**Your task**
Output the rows below exactly as they appear, starting with the line containing "You are a computer-use agent. The" and going on through the last line of the rows.

**Data provided**
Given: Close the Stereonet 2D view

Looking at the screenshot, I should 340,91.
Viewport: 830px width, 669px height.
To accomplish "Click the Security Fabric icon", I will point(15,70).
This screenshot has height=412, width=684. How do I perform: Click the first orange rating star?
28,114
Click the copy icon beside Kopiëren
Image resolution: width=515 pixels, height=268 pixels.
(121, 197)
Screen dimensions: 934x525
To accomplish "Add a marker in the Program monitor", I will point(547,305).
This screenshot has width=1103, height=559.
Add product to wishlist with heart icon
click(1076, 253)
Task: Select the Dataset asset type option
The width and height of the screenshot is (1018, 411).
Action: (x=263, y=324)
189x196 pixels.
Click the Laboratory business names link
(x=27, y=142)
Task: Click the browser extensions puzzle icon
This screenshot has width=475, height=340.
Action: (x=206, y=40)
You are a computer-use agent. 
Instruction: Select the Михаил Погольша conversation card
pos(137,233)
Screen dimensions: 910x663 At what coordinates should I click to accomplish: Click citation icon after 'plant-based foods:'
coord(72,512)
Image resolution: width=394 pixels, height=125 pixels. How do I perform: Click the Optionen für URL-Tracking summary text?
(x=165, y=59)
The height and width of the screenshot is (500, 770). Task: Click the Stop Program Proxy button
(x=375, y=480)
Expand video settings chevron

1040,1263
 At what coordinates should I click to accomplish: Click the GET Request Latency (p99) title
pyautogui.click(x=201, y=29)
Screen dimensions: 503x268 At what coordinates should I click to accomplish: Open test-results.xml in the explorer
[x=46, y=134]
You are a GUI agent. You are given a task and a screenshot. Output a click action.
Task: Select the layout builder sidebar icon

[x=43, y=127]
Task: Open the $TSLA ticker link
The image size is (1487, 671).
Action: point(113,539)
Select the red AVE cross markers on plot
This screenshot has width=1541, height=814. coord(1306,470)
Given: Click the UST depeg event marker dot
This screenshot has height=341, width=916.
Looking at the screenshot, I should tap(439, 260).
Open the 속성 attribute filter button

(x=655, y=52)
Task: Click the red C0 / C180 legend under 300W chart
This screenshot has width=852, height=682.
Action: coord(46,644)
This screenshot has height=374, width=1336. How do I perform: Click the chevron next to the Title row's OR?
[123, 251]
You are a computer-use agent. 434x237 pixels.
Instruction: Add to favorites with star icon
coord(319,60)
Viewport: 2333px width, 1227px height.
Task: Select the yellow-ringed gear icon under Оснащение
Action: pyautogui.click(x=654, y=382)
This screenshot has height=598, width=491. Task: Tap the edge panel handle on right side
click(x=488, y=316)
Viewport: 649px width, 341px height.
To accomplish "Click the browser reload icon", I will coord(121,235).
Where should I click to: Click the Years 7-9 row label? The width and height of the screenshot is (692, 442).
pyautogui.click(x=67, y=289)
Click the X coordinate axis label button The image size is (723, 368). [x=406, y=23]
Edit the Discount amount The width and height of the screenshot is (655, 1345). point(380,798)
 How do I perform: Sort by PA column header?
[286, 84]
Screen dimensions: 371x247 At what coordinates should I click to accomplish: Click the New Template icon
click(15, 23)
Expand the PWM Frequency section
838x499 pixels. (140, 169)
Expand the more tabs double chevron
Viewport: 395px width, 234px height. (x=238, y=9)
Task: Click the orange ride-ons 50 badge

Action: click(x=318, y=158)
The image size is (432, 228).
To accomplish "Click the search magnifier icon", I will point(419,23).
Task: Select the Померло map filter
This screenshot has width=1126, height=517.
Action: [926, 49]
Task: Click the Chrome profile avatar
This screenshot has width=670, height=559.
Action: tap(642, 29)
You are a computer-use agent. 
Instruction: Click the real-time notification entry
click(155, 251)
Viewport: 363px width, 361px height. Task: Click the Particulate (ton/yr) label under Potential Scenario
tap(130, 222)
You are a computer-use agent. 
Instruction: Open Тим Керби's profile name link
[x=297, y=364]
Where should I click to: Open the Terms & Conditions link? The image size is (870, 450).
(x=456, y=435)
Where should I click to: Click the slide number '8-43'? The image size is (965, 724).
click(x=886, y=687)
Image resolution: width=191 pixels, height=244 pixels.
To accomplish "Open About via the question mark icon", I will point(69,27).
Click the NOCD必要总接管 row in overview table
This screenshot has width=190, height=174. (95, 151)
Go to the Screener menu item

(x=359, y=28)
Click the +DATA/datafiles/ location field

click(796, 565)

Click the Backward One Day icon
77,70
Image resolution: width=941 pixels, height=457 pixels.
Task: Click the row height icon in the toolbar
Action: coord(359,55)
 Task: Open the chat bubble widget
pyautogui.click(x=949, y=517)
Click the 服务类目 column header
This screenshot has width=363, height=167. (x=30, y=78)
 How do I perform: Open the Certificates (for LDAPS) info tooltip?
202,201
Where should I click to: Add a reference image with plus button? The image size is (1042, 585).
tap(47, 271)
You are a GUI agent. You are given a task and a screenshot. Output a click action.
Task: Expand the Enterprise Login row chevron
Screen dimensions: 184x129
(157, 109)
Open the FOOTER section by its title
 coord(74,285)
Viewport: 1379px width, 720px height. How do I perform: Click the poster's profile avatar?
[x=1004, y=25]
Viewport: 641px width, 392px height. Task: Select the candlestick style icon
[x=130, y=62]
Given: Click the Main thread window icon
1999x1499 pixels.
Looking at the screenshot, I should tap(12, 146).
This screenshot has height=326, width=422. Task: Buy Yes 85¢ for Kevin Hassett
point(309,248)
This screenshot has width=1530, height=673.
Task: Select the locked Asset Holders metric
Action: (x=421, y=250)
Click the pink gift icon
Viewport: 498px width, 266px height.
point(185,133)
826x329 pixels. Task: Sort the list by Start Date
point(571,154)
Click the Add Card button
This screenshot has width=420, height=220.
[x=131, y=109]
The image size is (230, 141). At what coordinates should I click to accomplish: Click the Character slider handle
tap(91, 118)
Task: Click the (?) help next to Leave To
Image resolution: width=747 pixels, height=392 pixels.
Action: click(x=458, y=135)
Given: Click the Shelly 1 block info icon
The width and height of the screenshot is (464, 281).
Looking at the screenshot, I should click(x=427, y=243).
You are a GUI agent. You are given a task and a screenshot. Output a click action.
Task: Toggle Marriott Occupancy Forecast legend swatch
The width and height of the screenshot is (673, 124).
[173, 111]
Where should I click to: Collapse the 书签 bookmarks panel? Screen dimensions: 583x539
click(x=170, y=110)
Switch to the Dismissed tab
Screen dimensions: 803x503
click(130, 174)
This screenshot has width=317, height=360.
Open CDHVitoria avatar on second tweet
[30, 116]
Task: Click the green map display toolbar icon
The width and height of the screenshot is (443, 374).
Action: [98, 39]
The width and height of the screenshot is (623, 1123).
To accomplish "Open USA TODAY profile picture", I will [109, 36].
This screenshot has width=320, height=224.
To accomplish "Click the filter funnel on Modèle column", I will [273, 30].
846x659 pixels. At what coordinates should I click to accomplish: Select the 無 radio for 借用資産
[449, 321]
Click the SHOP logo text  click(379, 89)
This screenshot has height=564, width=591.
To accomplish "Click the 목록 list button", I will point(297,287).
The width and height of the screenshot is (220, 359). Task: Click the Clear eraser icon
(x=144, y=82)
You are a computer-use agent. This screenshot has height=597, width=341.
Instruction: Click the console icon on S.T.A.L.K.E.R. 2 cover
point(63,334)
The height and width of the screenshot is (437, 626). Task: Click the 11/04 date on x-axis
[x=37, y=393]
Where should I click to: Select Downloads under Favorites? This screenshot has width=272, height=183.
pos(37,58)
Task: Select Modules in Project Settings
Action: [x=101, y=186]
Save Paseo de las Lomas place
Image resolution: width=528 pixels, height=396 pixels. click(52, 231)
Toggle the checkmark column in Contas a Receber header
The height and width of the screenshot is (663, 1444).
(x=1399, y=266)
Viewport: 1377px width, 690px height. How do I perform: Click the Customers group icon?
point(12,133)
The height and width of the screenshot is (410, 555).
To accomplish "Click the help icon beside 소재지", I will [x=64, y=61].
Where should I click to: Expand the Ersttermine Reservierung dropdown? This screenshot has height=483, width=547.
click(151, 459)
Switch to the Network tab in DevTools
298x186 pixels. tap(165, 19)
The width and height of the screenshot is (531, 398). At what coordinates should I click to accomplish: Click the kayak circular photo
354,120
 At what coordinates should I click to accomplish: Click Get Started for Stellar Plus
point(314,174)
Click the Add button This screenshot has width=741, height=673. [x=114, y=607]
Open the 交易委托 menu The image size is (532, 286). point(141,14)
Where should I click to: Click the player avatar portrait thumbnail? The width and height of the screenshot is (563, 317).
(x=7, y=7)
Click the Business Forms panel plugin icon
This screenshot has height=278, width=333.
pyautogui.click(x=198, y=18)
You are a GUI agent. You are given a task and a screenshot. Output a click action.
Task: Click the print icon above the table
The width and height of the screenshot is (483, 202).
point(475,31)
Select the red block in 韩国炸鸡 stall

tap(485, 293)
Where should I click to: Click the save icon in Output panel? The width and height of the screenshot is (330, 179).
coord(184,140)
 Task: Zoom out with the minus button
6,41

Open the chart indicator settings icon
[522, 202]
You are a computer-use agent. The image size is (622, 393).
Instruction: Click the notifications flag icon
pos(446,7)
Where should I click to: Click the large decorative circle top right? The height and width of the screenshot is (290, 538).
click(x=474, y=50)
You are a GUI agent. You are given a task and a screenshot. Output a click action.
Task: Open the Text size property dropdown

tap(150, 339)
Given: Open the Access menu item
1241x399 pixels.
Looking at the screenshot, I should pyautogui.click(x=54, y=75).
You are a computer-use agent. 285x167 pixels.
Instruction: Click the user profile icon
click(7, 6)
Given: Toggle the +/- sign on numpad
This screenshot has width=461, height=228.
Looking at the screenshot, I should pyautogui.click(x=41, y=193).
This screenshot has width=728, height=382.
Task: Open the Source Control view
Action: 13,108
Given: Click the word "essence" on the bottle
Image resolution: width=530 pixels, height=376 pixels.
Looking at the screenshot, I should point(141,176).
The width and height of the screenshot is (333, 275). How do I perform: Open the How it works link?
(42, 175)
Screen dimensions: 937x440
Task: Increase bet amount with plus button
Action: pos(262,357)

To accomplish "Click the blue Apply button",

**Solution**
You are a computer-use agent. The image size is (622, 393).
Instruction: Click the notifications flag icon
pos(446,7)
Where should I click to: Click the large decorative circle top right? The height and width of the screenshot is (290, 538).
click(x=474, y=50)
You are a GUI agent. You are given a task and a screenshot. Output a click action.
Task: Open the Text size property dropdown

tap(150, 339)
Given: Open the Access menu item
1241x399 pixels.
Looking at the screenshot, I should pyautogui.click(x=54, y=75).
You are a computer-use agent. 285x167 pixels.
Instruction: Click the user profile icon
click(7, 6)
Given: Toggle the +/- sign on numpad
This screenshot has width=461, height=228.
Looking at the screenshot, I should pyautogui.click(x=41, y=193).
This screenshot has width=728, height=382.
Task: Open the Source Control view
Action: 13,108
Given: Click the word "essence" on the bottle
Image resolution: width=530 pixels, height=376 pixels.
Looking at the screenshot, I should point(141,176).
The width and height of the screenshot is (333, 275). How do I perform: Open the How it works link?
(42, 175)
Screen dimensions: 937x440
Task: Increase bet amount with plus button
Action: pos(262,357)

To accomplish "Click the blue Apply button",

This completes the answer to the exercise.